- Corvette to take a page out of Lamborghini’s and Porsche’s books and diversify its brand.
- Beginning in 2025, GM plans to launch a Corvette brand that will feature an electric 4-door coupe and crossover.
- The switch to the Ultium battery platform allows engineers the chance to totally reimagine vehicle proportions, street presence, and engineering
People will buy a particular brand as much for the manufacturer’s status as for the car itself. It doesn’t matter if it’s a Mercedes Benz, BMW, Porsche, Jaguar, Ferrari, or Cadillac. Every brand has its hardcore fans, even GM’s sports cars brand—Corvette.
Dating back to 1953, Corvette is a brand boasting decades of history and racing accolades including multiple class wins in the 24 Hours of Le Mans and the 24 Hours of Daytona. But even with such a heralded name, it only generates a small percentage of the potentially huge profit Corvette could make. We have seen what happens to exotic brands’ bottom line when they bite the bullet and launch SUVs as Lamborghini and Maserati did or electric vehicles like Porsche.
If you speak to those in the know, such developments are expected to take place at Corvette, creating a Corvette sub-brand.
The GM brand has already launched the new Z06 and there are several more iterations of the C8 still to come, including a potential E-Ray hybrid, and a Zora hybrid named after Zora Arkus-Duntov, father of the original C1. We are also hearing that Corvette has an EV in the pipeline that is expected to employ GM’s Ultium architecture.
But Corvette is expecting to go far further with its plans. The second step of GM’s new Corvette brand strategy is even more ambitious. Beginning in 2025, GM plans to launch a Corvette brand that will feature a low-slung four-door coupe and a beefy crossover, and both are slated to be EVs.
Whether it’s the Corvette, Mustang, Cayman, Miata or Z, sports cars are effective image builders for brands and can be hugely profitable. But as Porsche proved in the early 2000s with the Cayenne SUV, and then Lamborghini and Maserati showed with their respective SUVs in the 2010s, a lot of profit can be made by expanding the boundaries of your brand into other more lucrative segments.
Should Corvette plays its cards right, its new suggested SUV, sedan and even pickup trucks could be big successes. If other carmakers can switch direction mid-stream like Maserati and Porsche, and significantly impact on the company’s sales volume and profit, then why can’t Corvette?

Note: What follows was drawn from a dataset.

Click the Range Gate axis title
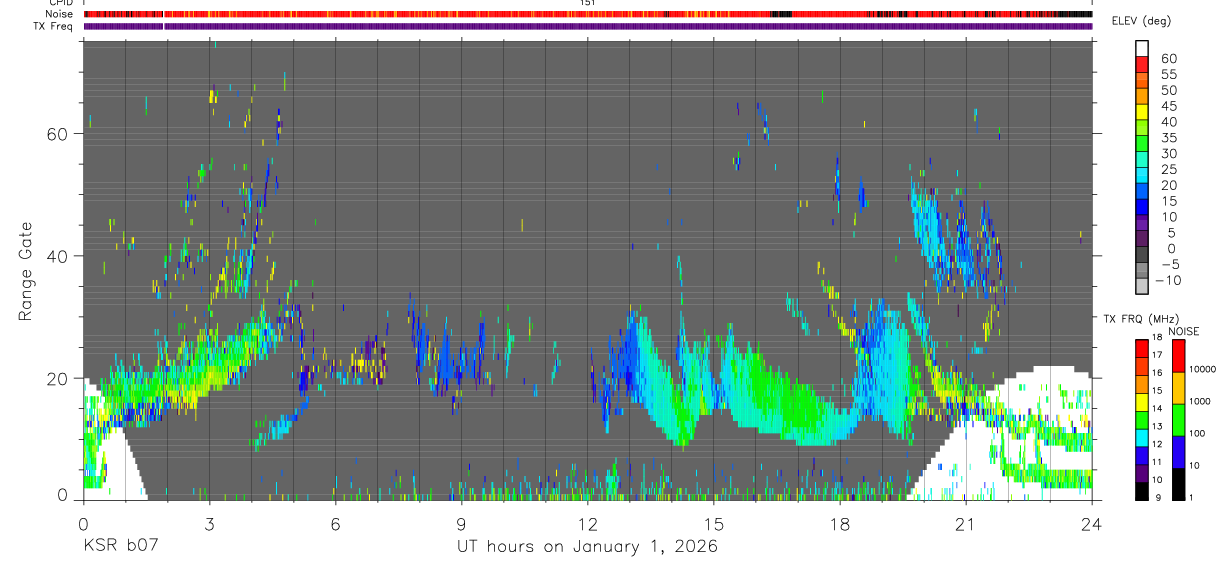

Taking pages out of their European rivals’ books, if they’re going to create new genres of cars, then they need to be authentic and market-oriented. No half-baked SUVs will work here. Instead, the pivotal starting point is a unique DNA that screams “Corvette” in terms of design and performance. The switch to the Ultium battery platform allows designers and engineers the chance to totally reimagine vehicle proportions, street presence, and engineering—or to stick to the trademark intricacies that shaped Corvette from the ’50s to today.
A source close to Corvette describes the new-wave models as “copies of nothing” and “pure.” The prototypes apparently include battery packs with high energy density, superfast software, a patented cooling concept, special downsized componentry, super-efficient inverters, high-revving electric motors, a Porsche Taycan-like 800-volt electrical system that provides up to 350-kW of charging power, a two-speed transmission, brake-by-wire, multi-mode four-wheel steering, and torque vectoring.

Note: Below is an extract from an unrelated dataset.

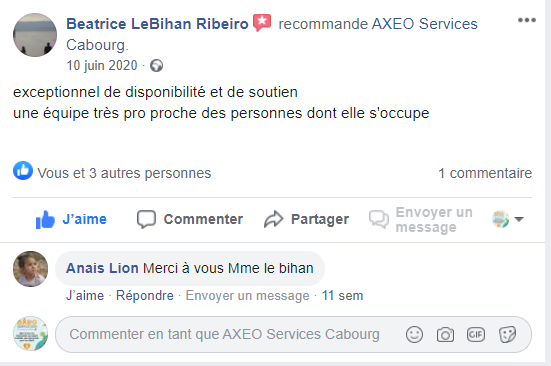The image size is (551, 366).
Task: Insert an emoji in the comment
Action: 414,334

The four-door liftback and the SUV add two new values to the Corvette brand—mainstream exclusivity and high levels of luxury.
According to a source, the aim is not to beat the Porsche Taycan (EV) and Cayenne (SUV) at their own game, but to create three American legends capable of breaking new ground by making the essence of Corvette scalable across model lineups.
OUR THOUGHTS
Bravo Corvette for finally going down this route. We are sure that an SUV model will double the brand’s sales volume and boost profitability massively, as it did for Lamborghini and Maserati. Although it would have been more prudent to engage this new brand philosophy when they totally redefined the Corvette C8 in 2020 by relocating its engine from the front to a mid-engine configuration and offering right-hand drive for the first time.